The general sense of "customization" compares against three basic options for the formations of a business process.
Option 1: One-Size-Fits-All
For business processes, this is a myth, because “business” is primarily about accommodating multiple relationships and requirements, not primarily about manufacturing a standard product. The “process” must support what business “is about”. Relationships tend to be privileged, not indifferently available.
Option 2: Specialization
Sometimes incorrectly called “customization”, specialization is different: it means variations on a single theme. The theme has standard requirements; the fulfillment is where the variety occurs.
Option 3: Customization
Customization begins in the requirements, not in the fulfillment of them.
There are three reasons why requirements may be “custom”:
- Cost structures
- Competitive Innovation
- Capability Immaturity
Three reasons why requirements may be custom, not generic.
Cost Structures:
- Satisfying customers is not profitable if it is too expensive; different organizations (different suppliers, and different consumers) have different cashflows
Competitive Innovation:
- Existing customers, to decide to stick around, need to feel that the relationship is fresh and current
- Potential customers need a reason to prefer one provider over another
Capability Immaturity:
- The time available to use for improving capability may not be in synch (priority, availability) with other resources
Three reasons why requirements may be "custom", explained.
Cost Structures:
- Lack of visibility on true economic impacts puts operations on a risk-aversion basis seen in typical micro-management approches
Competitive Innovation:
- High rate of change is necessary to sustain improvisations that generate necessary nw effects or advantages
Capability Immaturity:
- Required performance level outstrips currently available supporting mechanisms, forcing risky workarounds.

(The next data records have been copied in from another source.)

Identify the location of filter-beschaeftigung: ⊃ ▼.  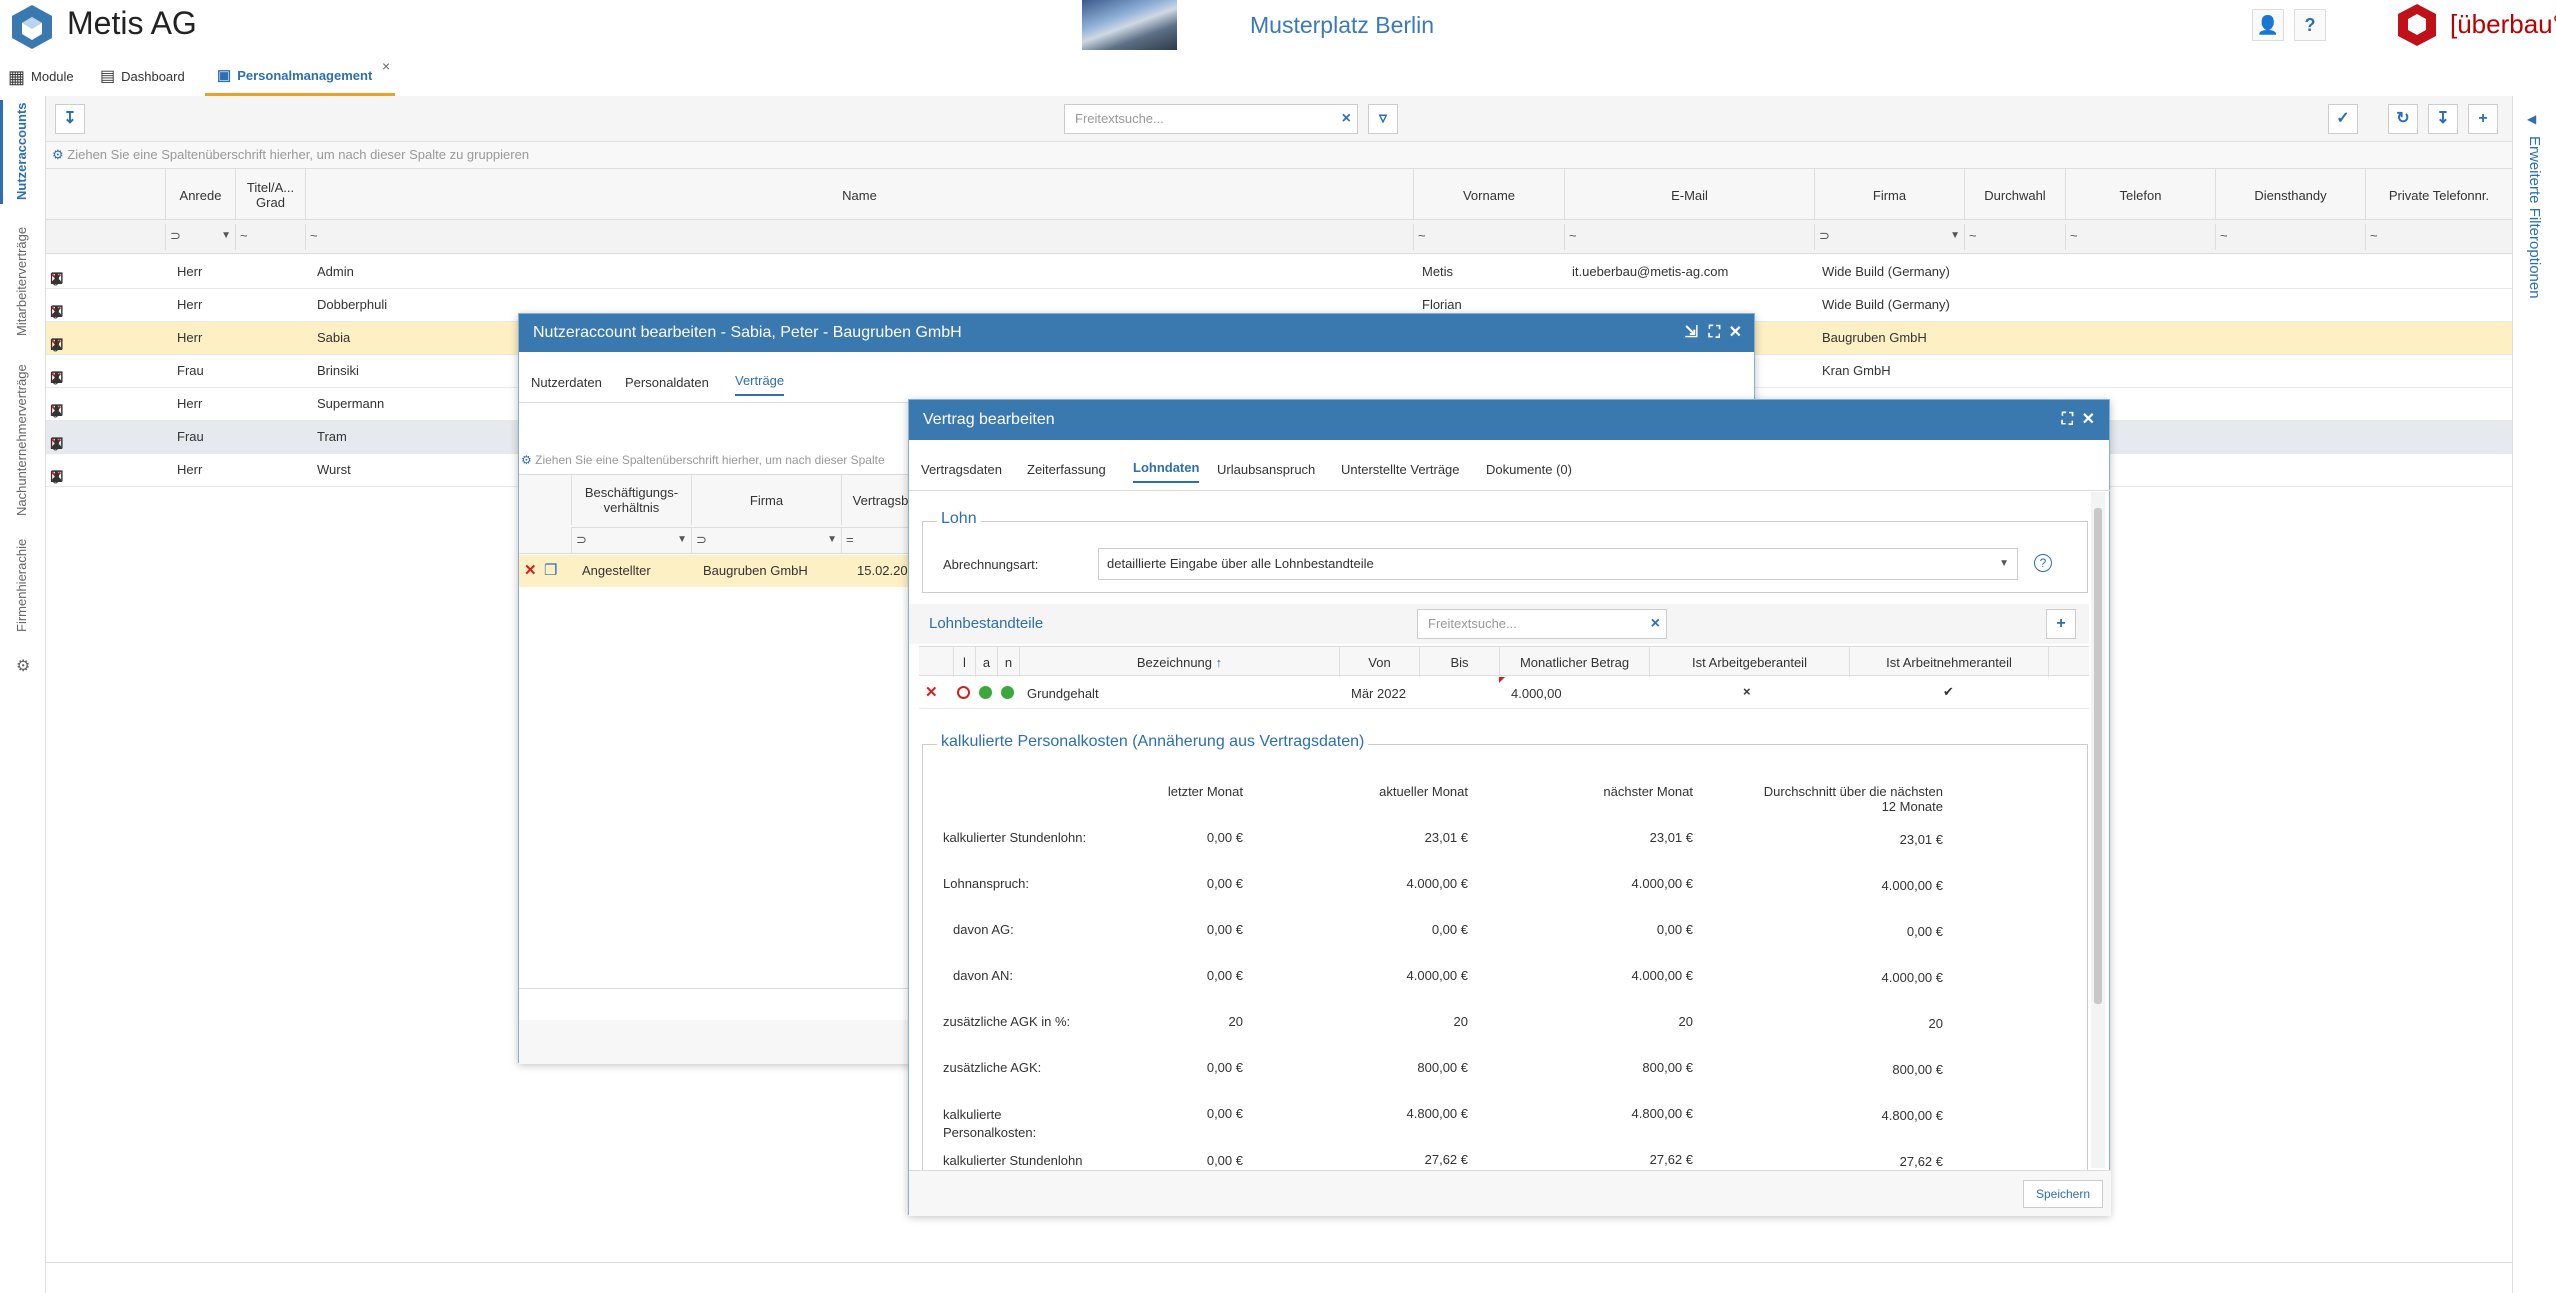
(631, 540).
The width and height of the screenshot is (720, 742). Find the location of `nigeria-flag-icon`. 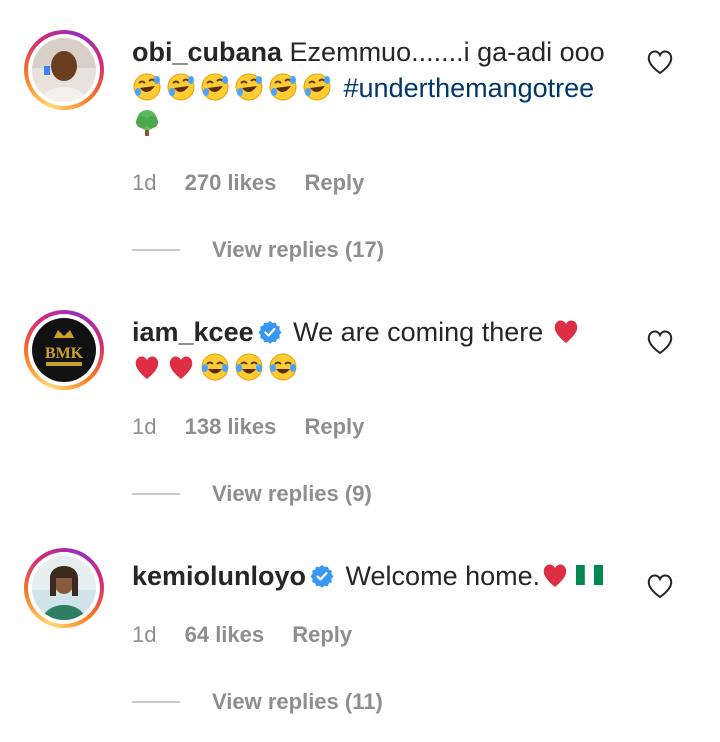

nigeria-flag-icon is located at coordinates (590, 575).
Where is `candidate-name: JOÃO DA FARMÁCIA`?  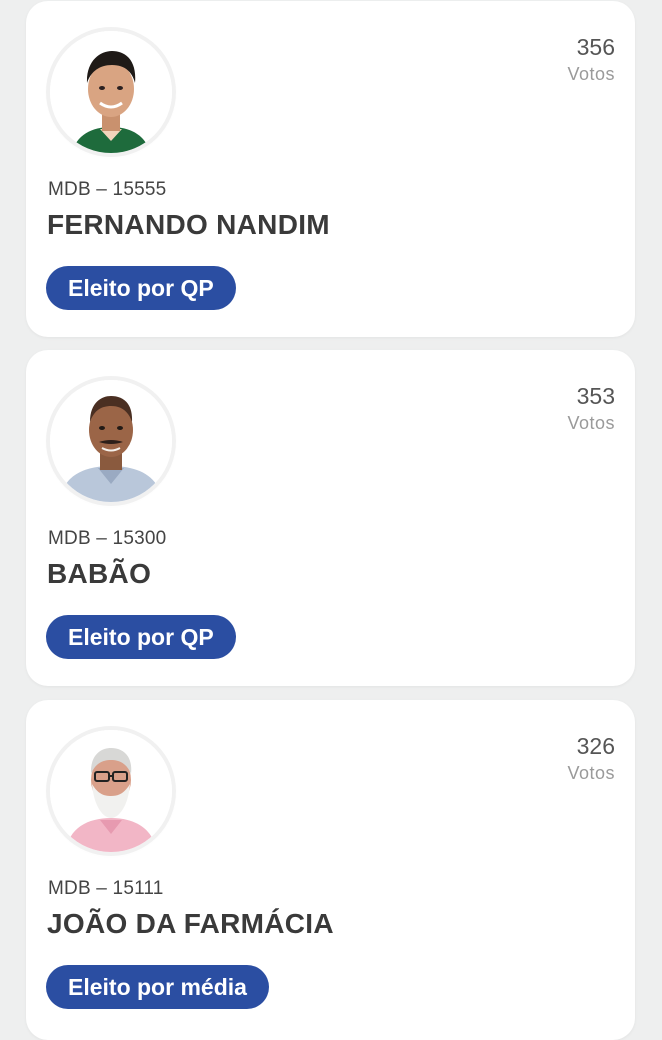 candidate-name: JOÃO DA FARMÁCIA is located at coordinates (190, 924).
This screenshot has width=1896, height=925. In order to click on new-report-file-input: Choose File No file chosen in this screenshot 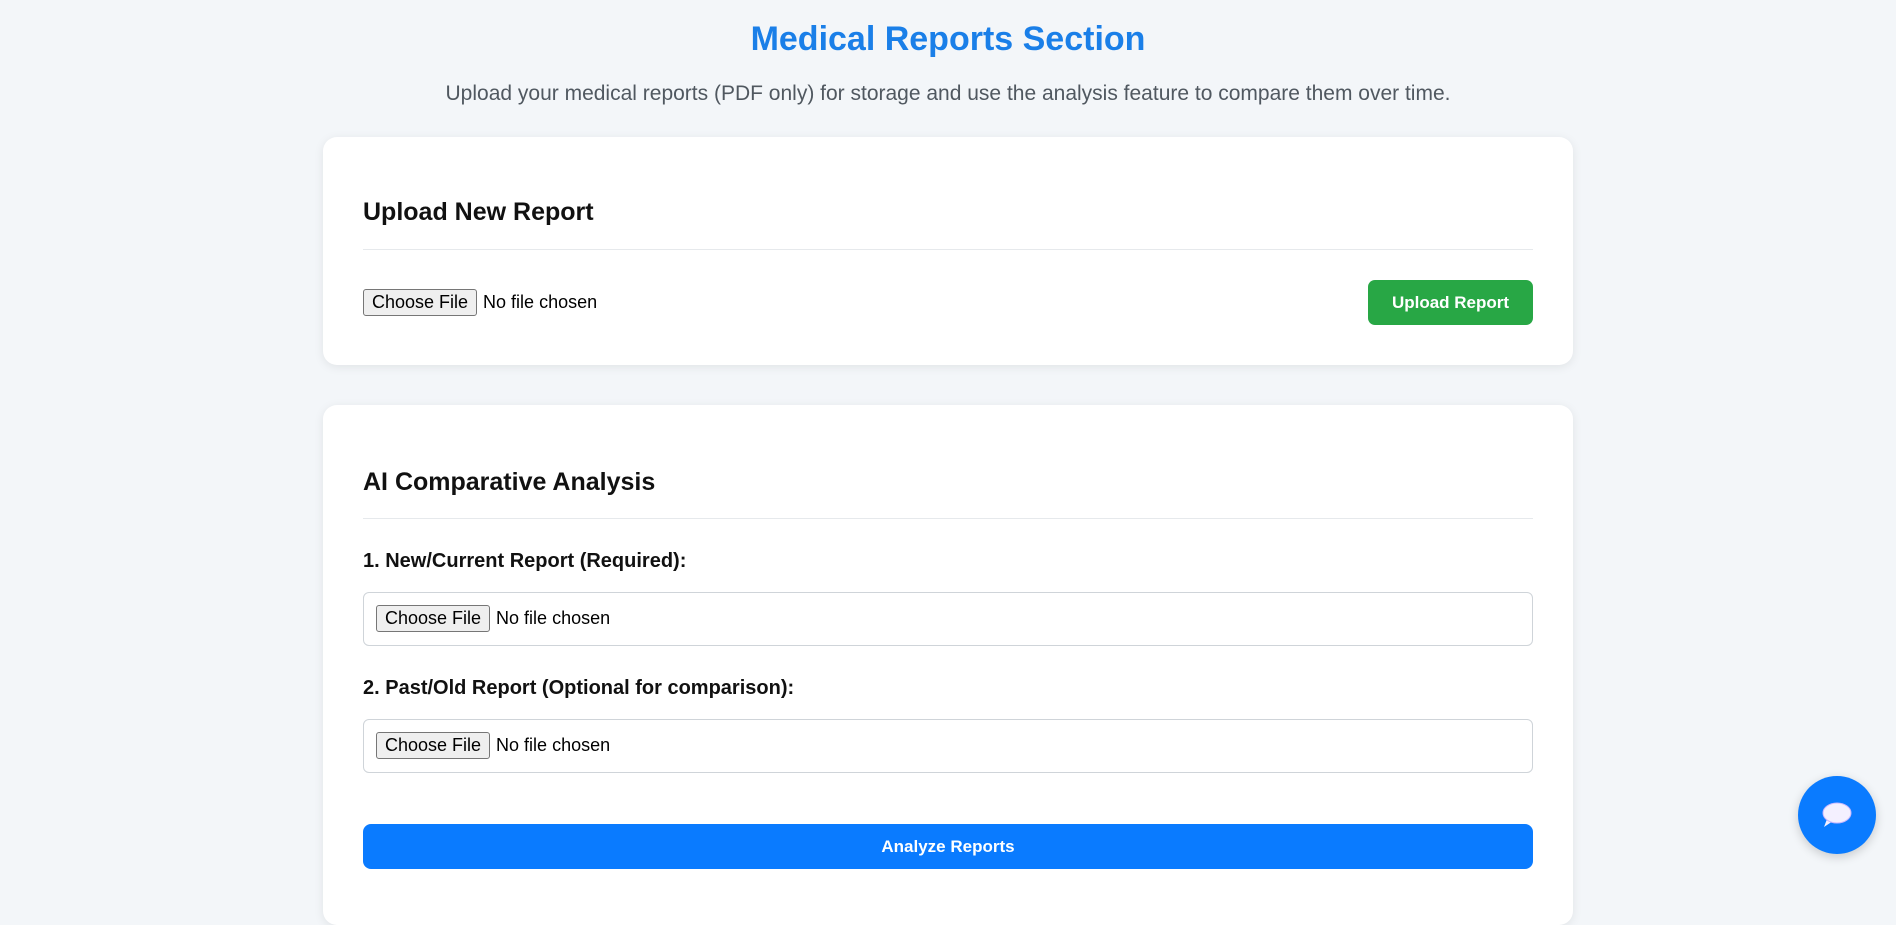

How to mitigate or avoid customization.
Micro-management:
- An operational performance model allows activity to be prioritized and weighed by differential contribution to goals and thus by ROI perspective. (For example, the 80/20 rule.) Relieves pressure to dwell on the microscopic. Define objectives, CSFs and KPIs. Switch to “trust-and-verify” mode.
Improvisations:
- Linking process models to knowledge management allows standardized roles to be able to move quickly and differently on incoming information, without re-organizations.
Workarounds:
- Organizing around known best practices clarifies ways to structurally reduce risk and to more rationally divide the labor required to meet performance targets. Such greater clarity allows managers to make the compelling business case for additional help to cover properly allocated responsibilities.
When to Customize.
Considering the above notes, executives should still project the likely value of customizations. The punchline is that it cannot be taken for granted that customization is the best path to take, neither in the short run nor the long. Customization proposals that withstand comparison to the above considerations should be given even more enthusiasm than usual, as they probably then point at nearly unique opportunities to do something strategically important to the business.